Si quieres saber cómo se lleva a cabo este proceso, sigue leyendo, verás que es un trabajo que puedes transformar en una labor casera sencilla de ejecutar y emprenderla te dejará muy buenos resultados.
Así planificas por ti mismo cuándo debe realizarse sin tener que esperar la disponibilidad de una persona especializada en esas tareas.
Qué afecta el ajuste de las puertas
Las puertas pueden verse afectadas por la humedad, el tiempo de uso y la falta de mantenimiento; estos factores pueden provocar desajustes o desalineaciones que limitan su funcionalidad, haciendo posible incluso que se desprendan de sus bisagras si éstas se oxidan por efecto de una humedad excesiva y la carencia de cuidados de nuestra parte para protegerla de la intemperie.
Así que sería una buena idea aprovechar la tarea de ajustarla con una labor de mantenimiento que a la larga rendirá más frutos que sólo corregir el desajuste.
Qué debemos hacer
La puerta debe ser desmontada y para eso debemos desinstalar sus bisagras, las cuales revisaremos para determinar si pueden ser reutilizadas o sustituidas por bisagras nuevas.
Cuando estos dispositivos no salen con facilidad, el golpe suave de un martillo ayuda a desprender el perno que une las dos piezas que conforman las bisagras y favorece su retiro. Recuerda que una parte de la bisagra se atornilla a la puerta y la otra al marco, sólo así puedes sujetarla en su posición correcta y hacerla funcionar para abrir o cerrar un espacio determinado.
De estar en buenas condiciones, corresponde limpiarlas y aplicar algún protector de óxido que encontrarás en cualquier ferretería. A algunas personas les gusta pintarlas del mismo color de la puerta y marco para unificar su estética una vez que el protector se ha secado.

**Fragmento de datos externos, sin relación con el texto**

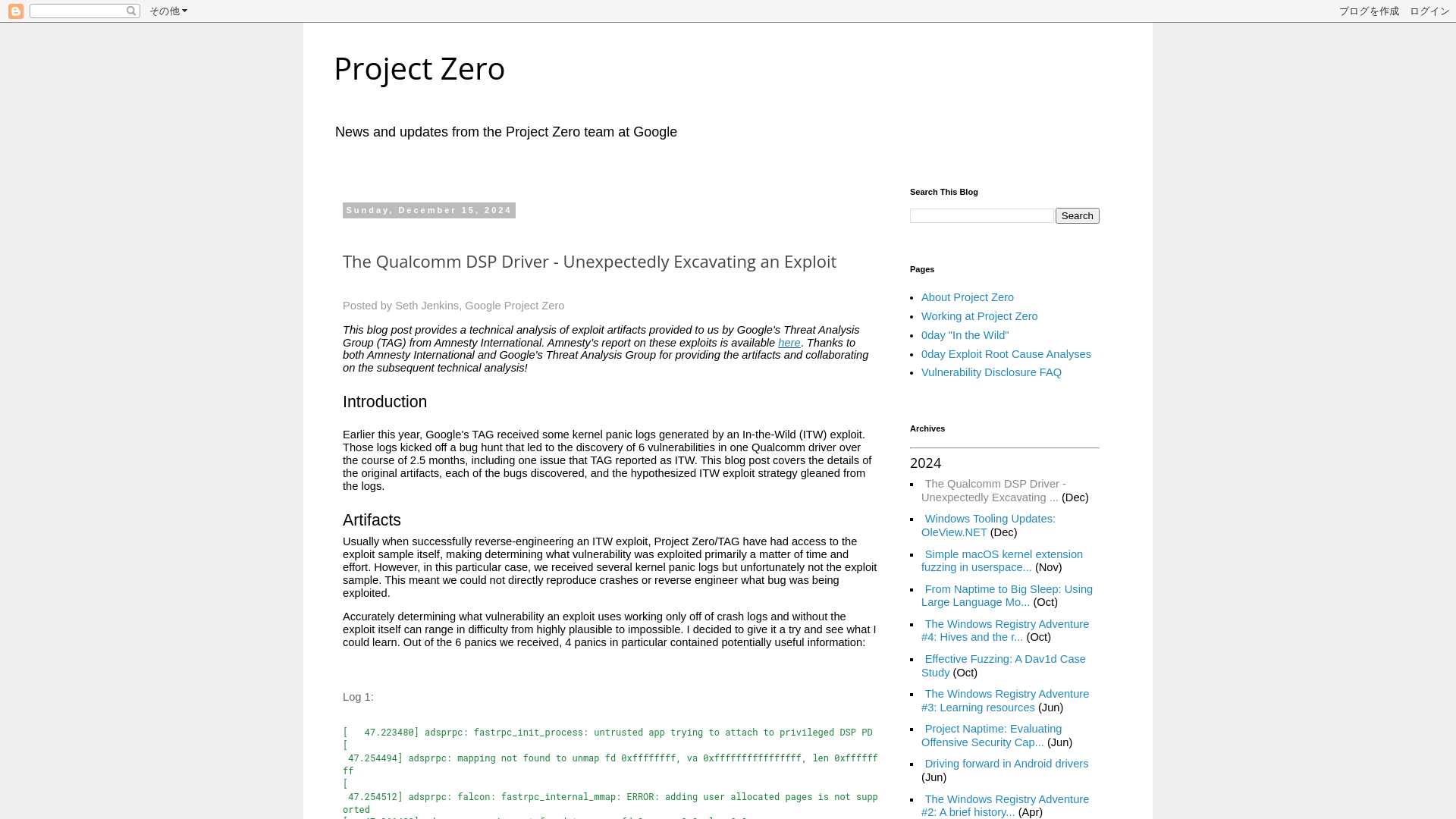Viewport: 1456px width, 819px height.
Task: Click the 'Windows Tooling Updates: OleView.NET' archive link
Action: pos(988,525)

Si necesitas sustituirlas, debes considerar sus dimensiones, pues las bisagras vienen en distintos tamaños y modelos; si tienes dudas al respecto, lleva una de las bisagras que acabas de desinstalar a la ferretería o a la cerrajería y te será más fácil ubicar las que requieres para tu puerta.
Una vez tengas las nuevas bisagras o las viejas recuperadas, procede a limpiar la superficie del marco y de la puerta que has desmontado para colocar las bisagras en su sitio y proceder a atornillarlas para que queden fijas y sujeten la puerta de forma alineada o ajustada.
A veces el deterioro de las bisagras es lo que causa el desajuste, por lo que al acoplarlas nuevamente o sustituirlas, el problema puede resolverse de manera satisfactoria.
Hagamos mantenimiento a la puerta
Aprovechemos que la puerta está desmontada para hacerle mantenimiento. Este mantenimiento consiste en realizarle una buena limpieza a la superficie del marco y de la puerta, que puede ser seguida por un lijado si notamos alguna imperfección en ellos.
Una vez limpia y lijada, si ha sido necesario, se pasa un paño húmedo para retirar restos de polvo como producto del proceso de lijado y le damos una primera mano de barniz o de pintura, que deben ser adecuados al tipo de material de la puerta y con capacidad de proteger tanto el marco como la puerta de la intemperie o humedad.
De hacer falta una segunda mano de barniz o pintura, espera el tiempo prudencial que se seque cada capa; los envases de estos productos traen instrucciones al respecto. Una vez secos, coloca las bisagras e instala nuevamente la puerta en su lugar. ¿Ves qué fácil es?